Andy Warhol feted near Parma

| Thu, 03/13/2008 - 04:47

Some of Andy Warhol's rarely seen early works go on show in Italy this weekend as part of a sweeping retrospective dedicated to the father of Pop Art in a small town near Parma.

Around 140 works tracing Warhol's career from the mid 1950s to the 1980s will be on display at the Magnani Rocca Foundation, a countryside villa that once belonged to the late Italian art collector and writer Luigi Magnani in Mamiano di Traversetolo.

Among Warhol's lesser known early works on show are the In the Bottom of My Garden series (1955), peopled with cartoon-like figures of plump pink cherubs inspired by children's books, and A Gold Book (1957), with lithographs on golden paper.

Also on display is a copy of Wild Raspberries (1959), a limited edition spoof haute cuisine cookery book aimed at members of New York high society who were clueless in the kitchen.

Illustrated by Warhol and handwritten by Warhol's mother Julia, its fanciful recipes were invented by his friend Suzy Frankfurt to parody the fussy French cookbooks that were all the rage that year.

Warhol hired schoolboys to colour in his drawings for the recipes, which include an eggless Omelet Greta Garbo, to be eaten alone in a candlelit room, and Piglet a la Trader Vic's, which comes with instructions to send the chauffeur to New York's Plaza Hotel to pick up a suckling pig.

Next on show are Warhol's more famous Pop Art works celebrating 1960s America consumer society, including his iconic Marliyn Monroe and Campbell's Soup cans, which he mass-produced as silkscreen prints in a bid to demystify art.

''An artist can slice a salami too,'' Warhol said.

''Why do people always think that artists are special? It's just another job.''

After Warhol was shot and almost killed by Valerie Solanas at his Factory studio in 1968, two relatively quieter decades of artistic production followed.

On display here is Mao (1973), a 15-foot silkscreen portrait of the Chinese Communist leader, and a series dedicated to transvestites entitled Ladies and Gentlemen (1975), where drag queens parodying the Hollywood icons Warhol had focused on in the 1960s were given the same star treatment by the artist.

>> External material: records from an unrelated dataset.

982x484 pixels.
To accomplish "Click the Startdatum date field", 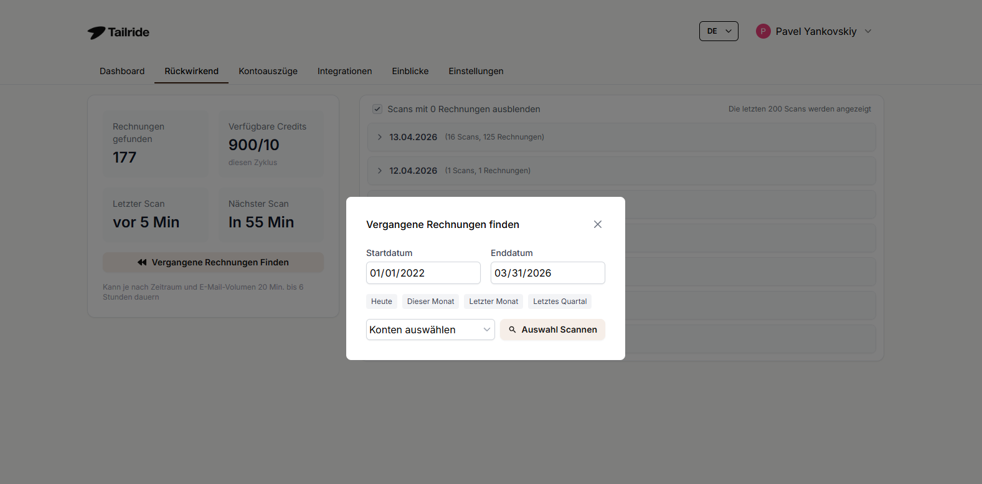I will tap(423, 273).
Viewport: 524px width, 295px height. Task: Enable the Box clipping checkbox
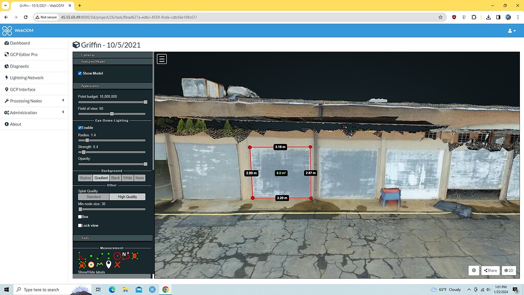coord(80,217)
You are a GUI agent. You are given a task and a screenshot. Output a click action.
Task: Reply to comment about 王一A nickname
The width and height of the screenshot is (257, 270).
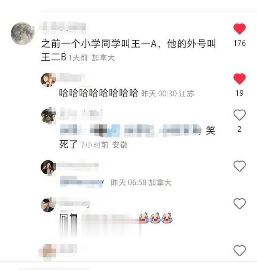pos(128,50)
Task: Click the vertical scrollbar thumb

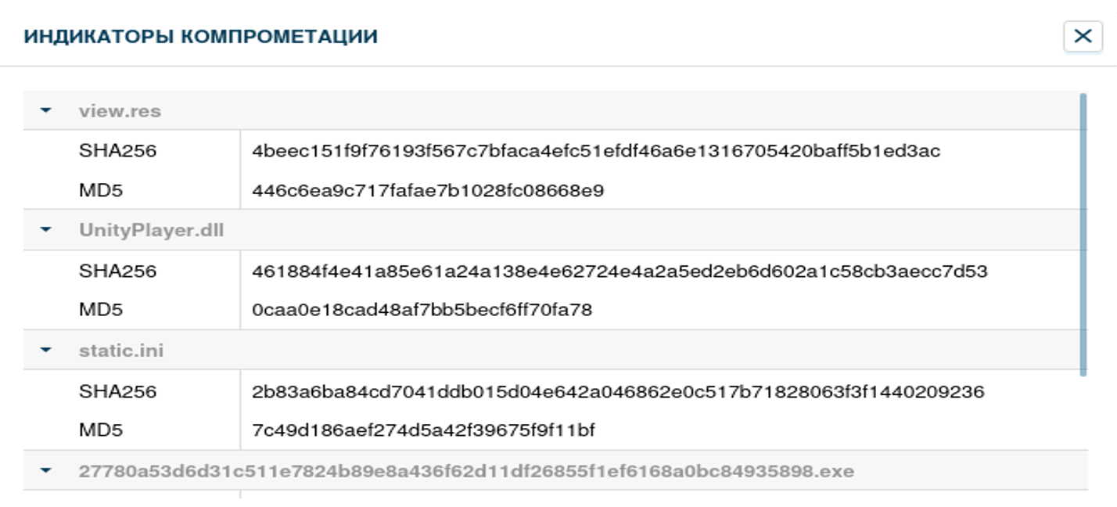Action: pos(1083,235)
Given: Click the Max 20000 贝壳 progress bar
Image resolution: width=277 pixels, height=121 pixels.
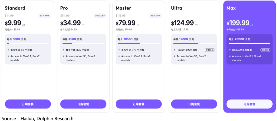Looking at the screenshot, I should (249, 43).
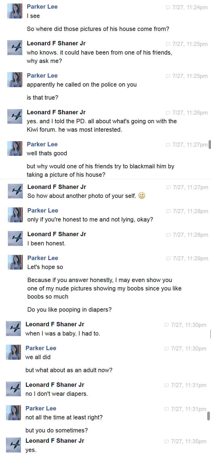Click the message icon beside the first 11:27pm timestamp
211x462 pixels.
click(168, 145)
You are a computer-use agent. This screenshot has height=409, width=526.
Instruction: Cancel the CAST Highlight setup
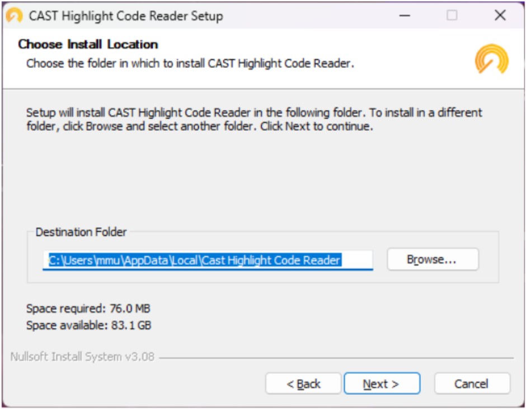(472, 384)
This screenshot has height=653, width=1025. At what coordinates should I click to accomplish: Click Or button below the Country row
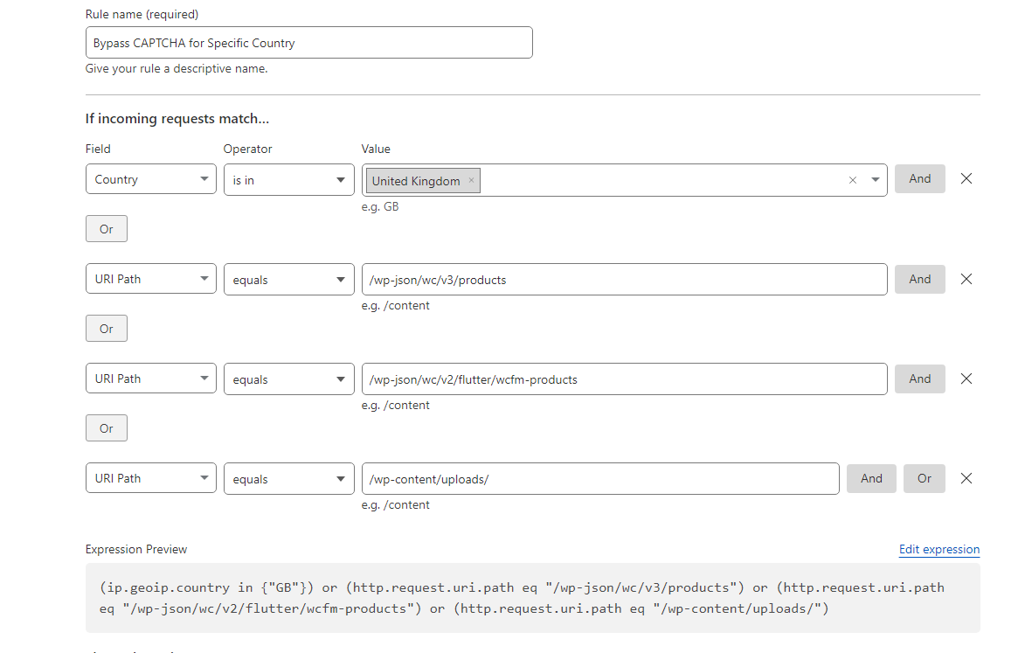pyautogui.click(x=106, y=229)
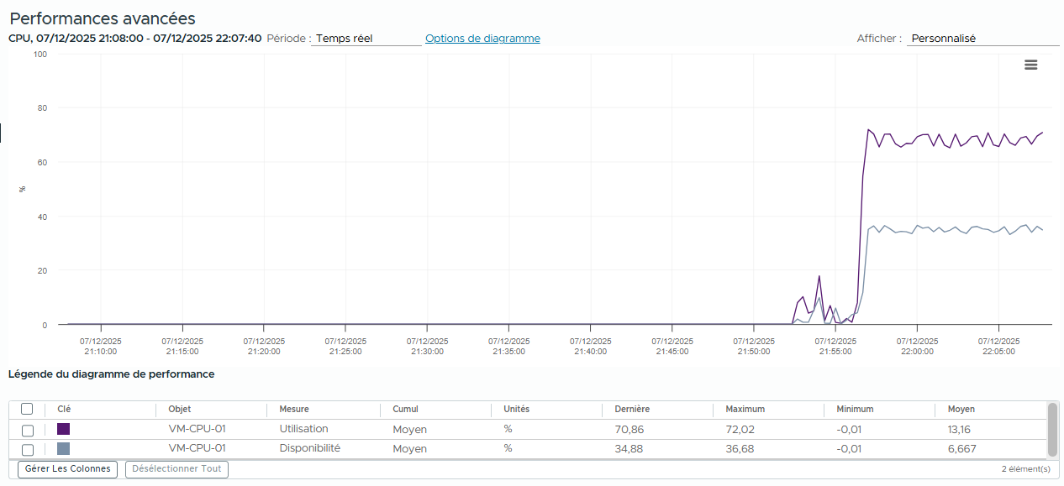Open the Options de diagramme link

(x=482, y=39)
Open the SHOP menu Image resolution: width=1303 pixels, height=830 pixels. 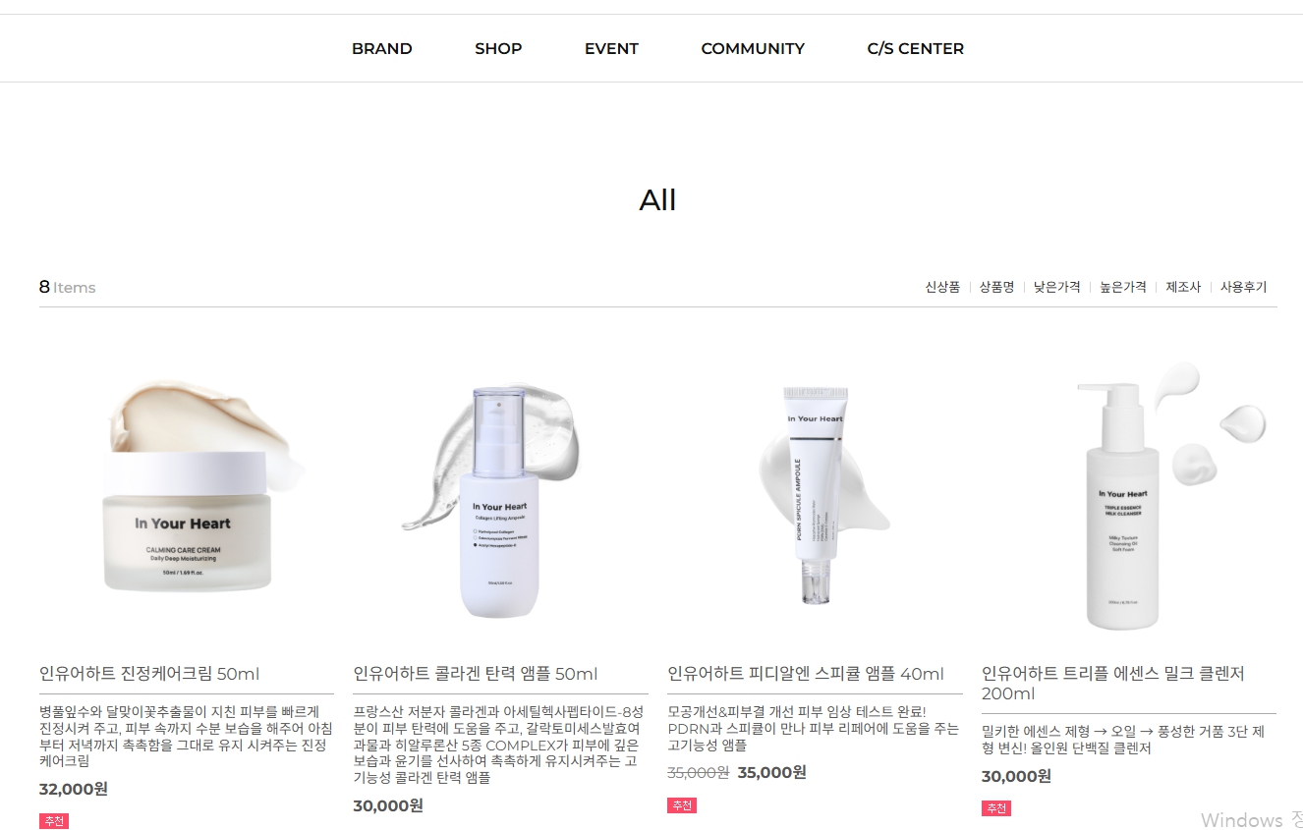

The last decade of Warhol's life is represented by Ten Portraits of Jews of the Twentieth Century (1980), and his western series Cowboys and Indians (1986), depicting all-American heroes such as John Wayne alongside stereotyped images of Native American Indians.

Closing the show is The Last Supper (1987), presented in Milan during the last weeks of Warhol's life and inspired by Leonardo Da Vinci's masterpiece.

Warhol died in New York in 1987 following a routine gall bladder operation.

Andy Warhol - The New Factory runs at the Magnani Rocca Foundation in Mamiano di Traversetolo from March 15 to July 6.